Abstract

The question of how to optimally manage coronary artery disease (CAD) has been a challenge for the cardiology community. The results of early, large randomized clinical trials (RCTs) comparing strategies of medical therapy alone versus revascularization plus medical therapy in patients with stable CAD suggested a survival advantage for a revascularization strategy in the setting of more advanced, higher-risk CAD (left main, three-vessel CAD), but a superiority of medical therapy in patients with more limited, relatively lower-risk CAD (one vessel, limited two-vessel CAD).

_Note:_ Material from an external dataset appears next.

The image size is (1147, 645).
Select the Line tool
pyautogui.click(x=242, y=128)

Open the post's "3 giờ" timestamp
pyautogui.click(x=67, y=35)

The results of the Clinical Outcomes Utilizing Revascularization and Aggressive Drug Evaluation (COURAGE) and Bypass Angioplasty Revascularization Investigation 2 Diabetes (BARI 2D) trials redefined the management of CAD, supporting the concept that the impact of aggressively applied modern "medical therapy" on patient survival and patient-reported outcomes is not further improved by the addition of percutaneous intervention. On the other hand, RCTs incorporating fractional flow reserve have shown that this physiologic metric can help identify which patients will benefit from a revascularization strategy. This paradigm has been extended to the use of myocardial perfusion imaging-identified ischemia to determine which patients may have enhanced survival with early revascularization versus medical therapy. Although data from a series of observational studies suggest that inducible ischemia on myocardial perfusion scintigraphy can identify revascularization candidates, several studies, including substudies from major RCTs, do not support this idea. Until RCTs comparing revascularization with medical therapy strategies are performed, many questions remain open. The correct thresholds for treatment, the metric to guide treatment, and how revascularization should be performed are as yet undefined.